- [Job] List each line of the records that contains the word "menu".

- [A run of records]

● ● ● ● ● ● ●

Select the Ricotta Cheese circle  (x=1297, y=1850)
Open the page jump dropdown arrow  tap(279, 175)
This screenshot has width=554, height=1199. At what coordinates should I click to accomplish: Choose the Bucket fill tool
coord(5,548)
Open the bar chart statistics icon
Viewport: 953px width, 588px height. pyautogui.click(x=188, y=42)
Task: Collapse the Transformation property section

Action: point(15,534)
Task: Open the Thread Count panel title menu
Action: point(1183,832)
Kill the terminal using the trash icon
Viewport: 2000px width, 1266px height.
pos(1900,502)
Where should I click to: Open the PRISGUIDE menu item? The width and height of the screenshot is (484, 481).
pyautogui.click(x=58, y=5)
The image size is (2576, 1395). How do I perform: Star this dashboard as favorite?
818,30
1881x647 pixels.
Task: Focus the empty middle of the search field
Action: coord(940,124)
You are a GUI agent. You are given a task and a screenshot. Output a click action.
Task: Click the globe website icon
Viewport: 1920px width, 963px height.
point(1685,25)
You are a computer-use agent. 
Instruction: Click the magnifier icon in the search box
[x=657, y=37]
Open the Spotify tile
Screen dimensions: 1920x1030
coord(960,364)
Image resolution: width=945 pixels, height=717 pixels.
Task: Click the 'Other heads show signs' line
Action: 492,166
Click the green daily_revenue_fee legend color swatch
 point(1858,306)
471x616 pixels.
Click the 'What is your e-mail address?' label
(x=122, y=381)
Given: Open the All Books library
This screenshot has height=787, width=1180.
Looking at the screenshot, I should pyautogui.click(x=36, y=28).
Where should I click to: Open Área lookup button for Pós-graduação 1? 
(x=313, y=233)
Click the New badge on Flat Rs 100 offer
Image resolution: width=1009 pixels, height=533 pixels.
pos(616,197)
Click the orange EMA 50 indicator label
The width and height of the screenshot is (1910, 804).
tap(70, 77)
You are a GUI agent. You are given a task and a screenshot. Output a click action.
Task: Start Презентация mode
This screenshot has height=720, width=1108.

● ● ● ● ● ● ●

- [The reply]
Task: Open the Thread Count panel title menu
Where should I click to: Open the PRISGUIDE menu item? The width and height of the screenshot is (484, 481).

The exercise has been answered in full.